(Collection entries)
BEGIN

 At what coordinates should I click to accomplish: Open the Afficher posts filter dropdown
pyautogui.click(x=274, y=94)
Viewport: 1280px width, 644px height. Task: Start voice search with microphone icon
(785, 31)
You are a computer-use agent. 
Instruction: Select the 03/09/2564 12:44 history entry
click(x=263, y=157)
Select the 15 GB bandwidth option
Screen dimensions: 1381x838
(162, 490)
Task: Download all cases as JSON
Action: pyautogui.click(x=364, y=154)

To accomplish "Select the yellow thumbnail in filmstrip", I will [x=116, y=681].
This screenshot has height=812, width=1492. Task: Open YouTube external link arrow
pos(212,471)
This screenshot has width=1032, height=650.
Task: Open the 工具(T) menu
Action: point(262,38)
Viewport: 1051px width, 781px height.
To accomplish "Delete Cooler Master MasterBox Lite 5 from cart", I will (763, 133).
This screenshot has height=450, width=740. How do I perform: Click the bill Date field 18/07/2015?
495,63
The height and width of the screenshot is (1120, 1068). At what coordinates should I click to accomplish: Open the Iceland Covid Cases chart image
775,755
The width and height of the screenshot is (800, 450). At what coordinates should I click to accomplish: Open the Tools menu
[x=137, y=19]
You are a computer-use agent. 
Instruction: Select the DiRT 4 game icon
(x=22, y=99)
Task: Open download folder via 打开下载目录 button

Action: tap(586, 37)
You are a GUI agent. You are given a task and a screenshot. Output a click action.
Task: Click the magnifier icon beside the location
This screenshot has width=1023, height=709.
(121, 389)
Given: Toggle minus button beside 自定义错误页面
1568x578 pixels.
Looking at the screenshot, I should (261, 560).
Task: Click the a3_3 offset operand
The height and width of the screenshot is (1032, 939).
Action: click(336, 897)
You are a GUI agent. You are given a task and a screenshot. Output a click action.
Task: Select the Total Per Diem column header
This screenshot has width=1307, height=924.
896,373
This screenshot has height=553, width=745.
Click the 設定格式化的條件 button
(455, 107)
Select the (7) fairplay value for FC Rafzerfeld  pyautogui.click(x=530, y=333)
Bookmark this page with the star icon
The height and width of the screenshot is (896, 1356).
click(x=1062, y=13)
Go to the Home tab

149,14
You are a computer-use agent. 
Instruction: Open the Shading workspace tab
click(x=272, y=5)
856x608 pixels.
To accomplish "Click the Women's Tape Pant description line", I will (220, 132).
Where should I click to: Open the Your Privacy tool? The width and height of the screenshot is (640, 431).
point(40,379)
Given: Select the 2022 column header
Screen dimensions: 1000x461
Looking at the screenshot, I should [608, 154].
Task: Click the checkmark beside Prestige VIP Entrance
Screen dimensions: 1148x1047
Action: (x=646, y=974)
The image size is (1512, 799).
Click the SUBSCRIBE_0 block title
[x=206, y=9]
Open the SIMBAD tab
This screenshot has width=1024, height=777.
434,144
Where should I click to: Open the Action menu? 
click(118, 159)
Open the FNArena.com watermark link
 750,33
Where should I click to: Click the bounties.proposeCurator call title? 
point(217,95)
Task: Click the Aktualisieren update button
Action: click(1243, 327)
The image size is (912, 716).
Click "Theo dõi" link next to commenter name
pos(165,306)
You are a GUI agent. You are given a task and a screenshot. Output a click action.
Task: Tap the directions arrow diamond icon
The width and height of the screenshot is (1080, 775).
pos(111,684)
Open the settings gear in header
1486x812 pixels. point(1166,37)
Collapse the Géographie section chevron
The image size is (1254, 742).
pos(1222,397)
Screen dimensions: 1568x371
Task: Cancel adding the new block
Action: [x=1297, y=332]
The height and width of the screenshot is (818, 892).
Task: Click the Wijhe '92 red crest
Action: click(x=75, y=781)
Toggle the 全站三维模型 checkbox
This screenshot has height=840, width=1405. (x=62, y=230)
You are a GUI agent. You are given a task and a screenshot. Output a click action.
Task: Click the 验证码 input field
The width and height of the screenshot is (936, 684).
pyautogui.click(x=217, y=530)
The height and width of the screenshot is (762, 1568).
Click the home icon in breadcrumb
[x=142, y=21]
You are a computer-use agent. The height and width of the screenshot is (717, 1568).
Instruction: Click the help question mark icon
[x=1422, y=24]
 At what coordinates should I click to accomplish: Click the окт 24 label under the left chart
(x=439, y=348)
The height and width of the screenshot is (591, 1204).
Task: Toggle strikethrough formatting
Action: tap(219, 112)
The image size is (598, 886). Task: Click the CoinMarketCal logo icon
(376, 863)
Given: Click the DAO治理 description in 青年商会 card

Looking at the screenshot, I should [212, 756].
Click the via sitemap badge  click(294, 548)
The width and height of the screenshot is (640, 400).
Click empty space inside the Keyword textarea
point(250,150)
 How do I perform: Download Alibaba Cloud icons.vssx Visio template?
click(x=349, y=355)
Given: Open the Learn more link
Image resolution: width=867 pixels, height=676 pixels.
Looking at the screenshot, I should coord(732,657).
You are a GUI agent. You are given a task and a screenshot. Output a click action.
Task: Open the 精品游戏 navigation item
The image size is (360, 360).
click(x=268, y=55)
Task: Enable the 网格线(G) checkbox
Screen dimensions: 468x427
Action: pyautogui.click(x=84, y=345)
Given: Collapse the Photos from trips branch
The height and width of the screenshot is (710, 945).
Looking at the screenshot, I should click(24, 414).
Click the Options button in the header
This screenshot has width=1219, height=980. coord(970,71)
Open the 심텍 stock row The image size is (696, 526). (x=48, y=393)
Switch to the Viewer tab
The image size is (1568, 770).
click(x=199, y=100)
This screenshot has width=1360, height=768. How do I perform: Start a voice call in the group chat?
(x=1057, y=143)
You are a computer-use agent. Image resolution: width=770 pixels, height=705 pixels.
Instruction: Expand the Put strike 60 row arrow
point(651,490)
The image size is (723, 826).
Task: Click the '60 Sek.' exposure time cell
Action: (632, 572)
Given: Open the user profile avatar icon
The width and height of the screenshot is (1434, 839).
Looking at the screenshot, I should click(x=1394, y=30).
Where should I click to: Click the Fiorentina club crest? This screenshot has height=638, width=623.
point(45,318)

END

◆ WHAT IS REQUIRED
Transcribe the entries above, every line exactly as it reads.

◆ RESPONSE BOX
 At what coordinates should I click to accomplish: Open the Afficher posts filter dropdown
pyautogui.click(x=274, y=94)
Viewport: 1280px width, 644px height. Task: Start voice search with microphone icon
(785, 31)
You are a computer-use agent. 
Instruction: Select the 03/09/2564 12:44 history entry
click(x=263, y=157)
Select the 15 GB bandwidth option
Screen dimensions: 1381x838
(162, 490)
Task: Download all cases as JSON
Action: pyautogui.click(x=364, y=154)

To accomplish "Select the yellow thumbnail in filmstrip", I will [x=116, y=681].
This screenshot has height=812, width=1492. Task: Open YouTube external link arrow
pos(212,471)
This screenshot has width=1032, height=650.
Task: Open the 工具(T) menu
Action: point(262,38)
Viewport: 1051px width, 781px height.
To accomplish "Delete Cooler Master MasterBox Lite 5 from cart", I will (763, 133).
This screenshot has height=450, width=740. How do I perform: Click the bill Date field 18/07/2015?
495,63
The height and width of the screenshot is (1120, 1068). At what coordinates should I click to accomplish: Open the Iceland Covid Cases chart image
775,755
The width and height of the screenshot is (800, 450). At what coordinates should I click to accomplish: Open the Tools menu
[x=137, y=19]
You are a computer-use agent. 
Instruction: Select the DiRT 4 game icon
(x=22, y=99)
Task: Open download folder via 打开下载目录 button

Action: tap(586, 37)
You are a GUI agent. You are given a task and a screenshot. Output a click action.
Task: Click the magnifier icon beside the location
This screenshot has width=1023, height=709.
(121, 389)
Given: Toggle minus button beside 自定义错误页面
1568x578 pixels.
Looking at the screenshot, I should (261, 560).
Task: Click the a3_3 offset operand
The height and width of the screenshot is (1032, 939).
Action: click(336, 897)
You are a GUI agent. You are given a task and a screenshot. Output a click action.
Task: Select the Total Per Diem column header
This screenshot has width=1307, height=924.
896,373
This screenshot has height=553, width=745.
Click the 設定格式化的條件 button
(455, 107)
Select the (7) fairplay value for FC Rafzerfeld  pyautogui.click(x=530, y=333)
Bookmark this page with the star icon
The height and width of the screenshot is (896, 1356).
click(x=1062, y=13)
Go to the Home tab

149,14
You are a computer-use agent. 
Instruction: Open the Shading workspace tab
click(x=272, y=5)
856x608 pixels.
To accomplish "Click the Women's Tape Pant description line", I will (220, 132).
Where should I click to: Open the Your Privacy tool? The width and height of the screenshot is (640, 431).
point(40,379)
Given: Select the 2022 column header
Screen dimensions: 1000x461
Looking at the screenshot, I should [608, 154].
Task: Click the checkmark beside Prestige VIP Entrance
Screen dimensions: 1148x1047
Action: (x=646, y=974)
The image size is (1512, 799).
Click the SUBSCRIBE_0 block title
[x=206, y=9]
Open the SIMBAD tab
This screenshot has width=1024, height=777.
434,144
Where should I click to: Open the Action menu? 
click(118, 159)
Open the FNArena.com watermark link
 750,33
Where should I click to: Click the bounties.proposeCurator call title? 
point(217,95)
Task: Click the Aktualisieren update button
Action: click(1243, 327)
The image size is (912, 716).
Click "Theo dõi" link next to commenter name
pos(165,306)
You are a GUI agent. You are given a task and a screenshot. Output a click action.
Task: Tap the directions arrow diamond icon
The width and height of the screenshot is (1080, 775).
pos(111,684)
Open the settings gear in header
1486x812 pixels. point(1166,37)
Collapse the Géographie section chevron
The image size is (1254, 742).
pos(1222,397)
Screen dimensions: 1568x371
Task: Cancel adding the new block
Action: [x=1297, y=332]
The height and width of the screenshot is (818, 892).
Task: Click the Wijhe '92 red crest
Action: click(x=75, y=781)
Toggle the 全站三维模型 checkbox
This screenshot has height=840, width=1405. (x=62, y=230)
You are a GUI agent. You are given a task and a screenshot. Output a click action.
Task: Click the 验证码 input field
The width and height of the screenshot is (936, 684).
pyautogui.click(x=217, y=530)
The height and width of the screenshot is (762, 1568).
Click the home icon in breadcrumb
[x=142, y=21]
You are a computer-use agent. The height and width of the screenshot is (717, 1568).
Instruction: Click the help question mark icon
[x=1422, y=24]
 At what coordinates should I click to accomplish: Click the окт 24 label under the left chart
(x=439, y=348)
The height and width of the screenshot is (591, 1204).
Task: Toggle strikethrough formatting
Action: tap(219, 112)
The image size is (598, 886). Task: Click the CoinMarketCal logo icon
(376, 863)
Given: Click the DAO治理 description in 青年商会 card

Looking at the screenshot, I should [212, 756].
Click the via sitemap badge  click(294, 548)
The width and height of the screenshot is (640, 400).
Click empty space inside the Keyword textarea
point(250,150)
 How do I perform: Download Alibaba Cloud icons.vssx Visio template?
click(x=349, y=355)
Given: Open the Learn more link
Image resolution: width=867 pixels, height=676 pixels.
Looking at the screenshot, I should coord(732,657).
You are a GUI agent. You are given a task and a screenshot. Output a click action.
Task: Open the 精品游戏 navigation item
The image size is (360, 360).
click(x=268, y=55)
Task: Enable the 网格线(G) checkbox
Screen dimensions: 468x427
Action: pyautogui.click(x=84, y=345)
Given: Collapse the Photos from trips branch
The height and width of the screenshot is (710, 945).
Looking at the screenshot, I should click(24, 414).
Click the Options button in the header
This screenshot has width=1219, height=980. coord(970,71)
Open the 심텍 stock row The image size is (696, 526). (x=48, y=393)
Switch to the Viewer tab
The image size is (1568, 770).
click(x=199, y=100)
This screenshot has width=1360, height=768. How do I perform: Start a voice call in the group chat?
(x=1057, y=143)
You are a computer-use agent. Image resolution: width=770 pixels, height=705 pixels.
Instruction: Expand the Put strike 60 row arrow
point(651,490)
The image size is (723, 826).
Task: Click the '60 Sek.' exposure time cell
Action: (632, 572)
Given: Open the user profile avatar icon
The width and height of the screenshot is (1434, 839).
Looking at the screenshot, I should click(x=1394, y=30).
Where should I click to: Click the Fiorentina club crest? This screenshot has height=638, width=623.
point(45,318)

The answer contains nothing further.